Mar 31, 2020

Students Urge Trinity to Adopt ‘No Detriment’ Policy for Summer Exams

A petition calls on Trinity to put in place a system that would mean students' grades can't drop as a result of their summer exams.

Donal MacNamee and Emer Moreau
Anna Moran for The University Times

Trinity students have launched a petition calling on Trinity to put in place a “no detriment” policy for this year’s assessments – meaning students who get over 40 will not have their overall mark for the year brought down by summer exams.

The petition, launched this morning, currently has more than 2,300 signatures.

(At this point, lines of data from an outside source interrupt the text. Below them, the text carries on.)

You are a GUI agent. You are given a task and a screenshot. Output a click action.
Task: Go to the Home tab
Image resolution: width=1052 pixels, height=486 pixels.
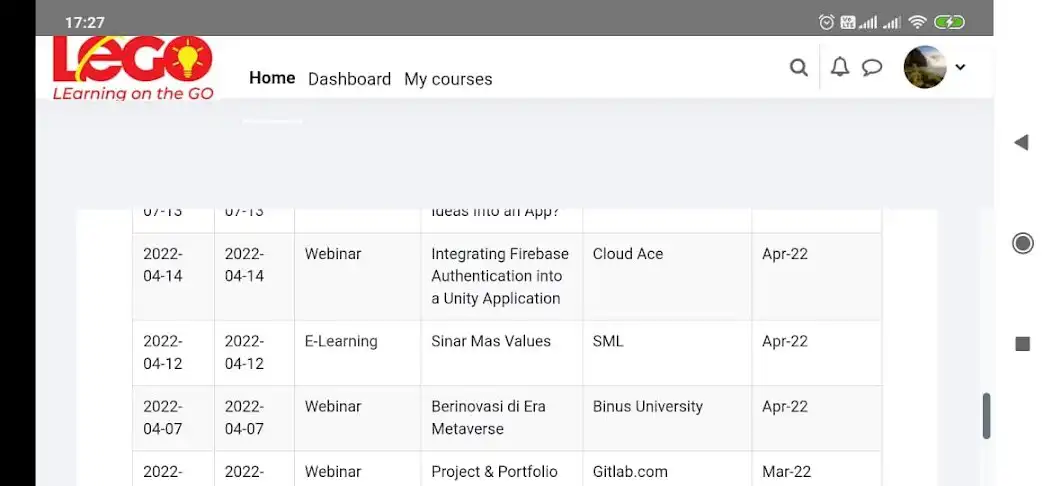[272, 78]
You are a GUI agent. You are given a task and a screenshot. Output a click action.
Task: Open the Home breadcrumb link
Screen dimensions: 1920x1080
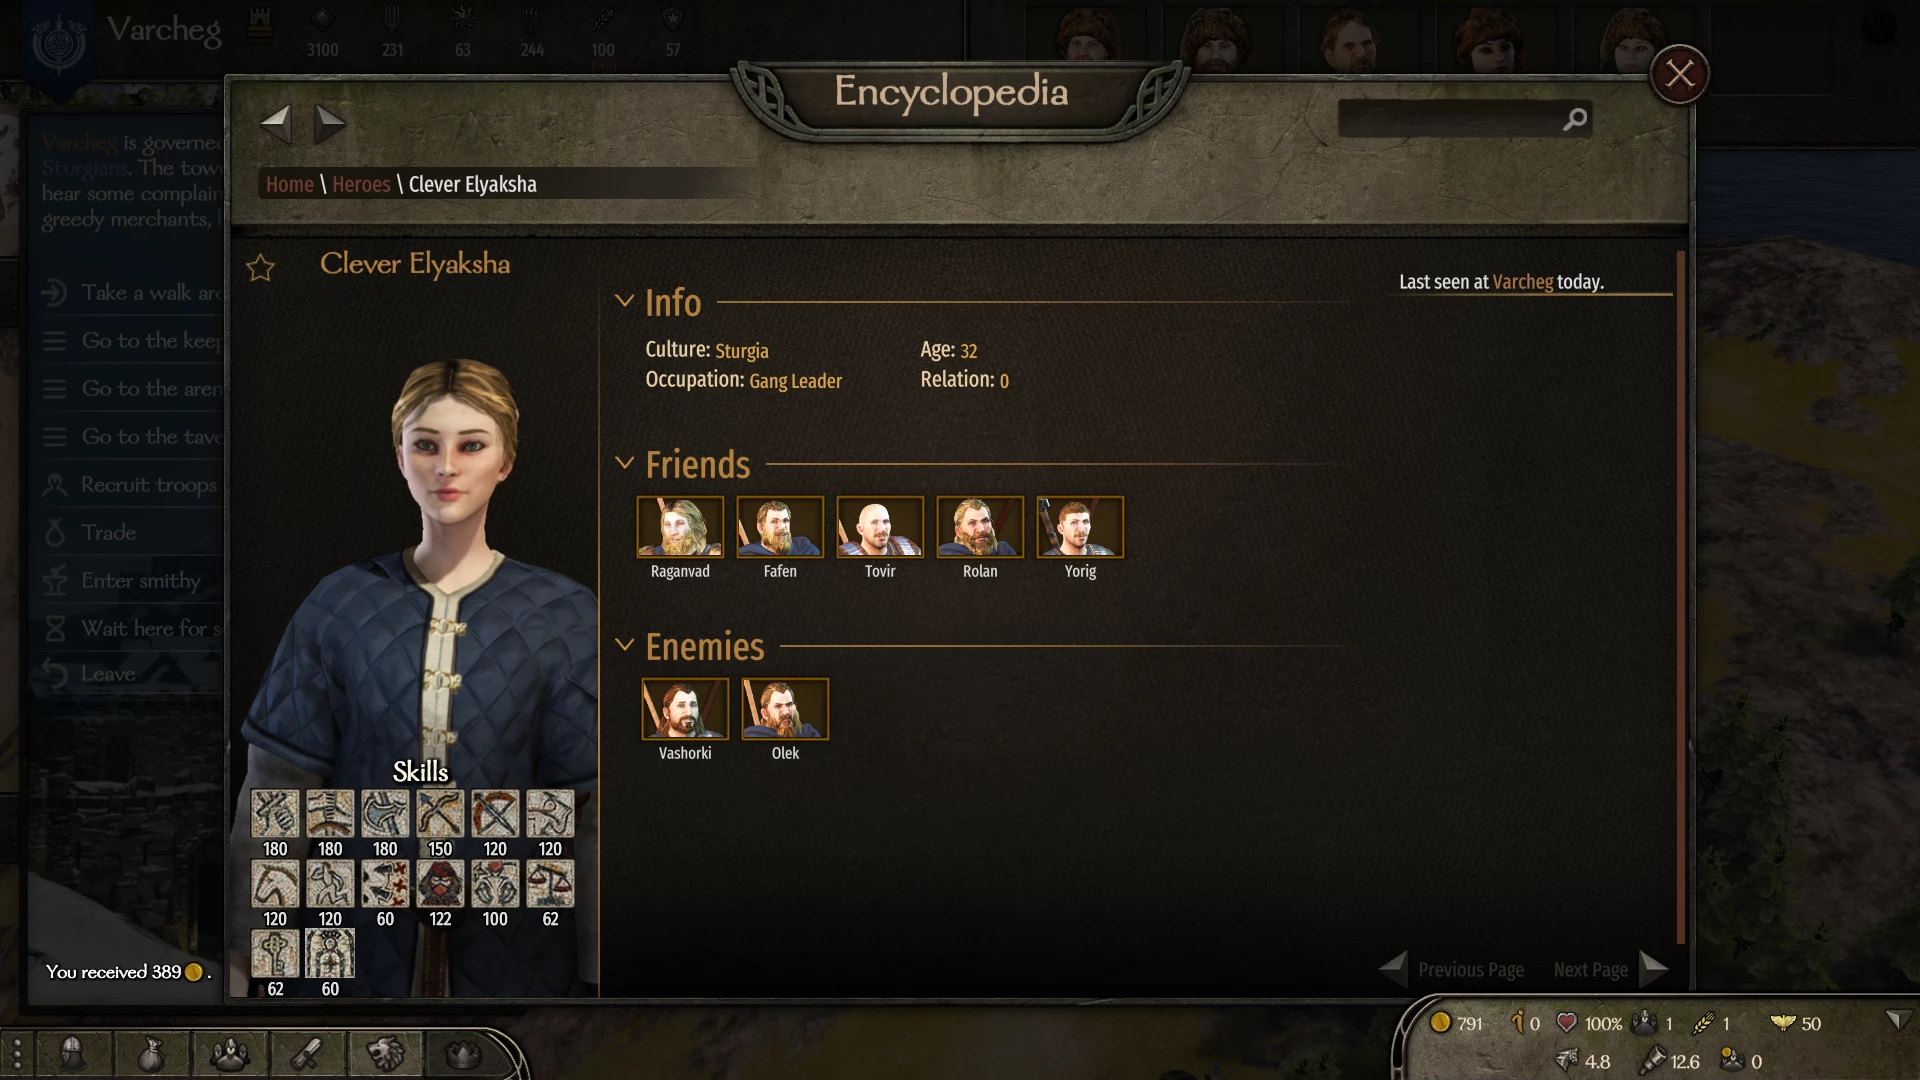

The petition calls on Trinity to follow in the footsteps of UK universities such as the University of Exeter in the UK, urging College “to take into consideration the “extraordinary circumstances” under which students are working both in terms of academic difficulties as well as the immense stress and the toll of the pandemic on the mental health of students”.


The system, called “no detriment” by the University of Exeter, means students with a passing grade will finish with a final grade that’s either the same or higher than their average so far this year.

“This safety-net strategy would ensure that no student’s grades are affected in the long-term, would be a serious support to students during this incredibly difficult time, and would be in line with what many other universities are implementing”, the petition says.

Similar petitions have been created online calling for University College Cork (UCC) and Dublin City University to implement no-detriment policies for students.

The UCC petition, launched yesterday, has gathered almost 3,000 signatures.

Last month, The University Times reported that Trinity was considering six contingency options for this year’s summer exams, including the possibility that exams could take place in August.

An internal memorandum, delivered to University Council by Senior Lecturer Kevin Mitchell and seen by this newspaper, outlined the different options available to Trinity when it comes to this summer’s assessments.

Final exams could also be converted to written assessments, and the designated exam period could be extended.

The memorandum said that the “spread of coronavirus and the resultant public health measures being put in place threaten severe disruption to the continuity of our academic offerings”.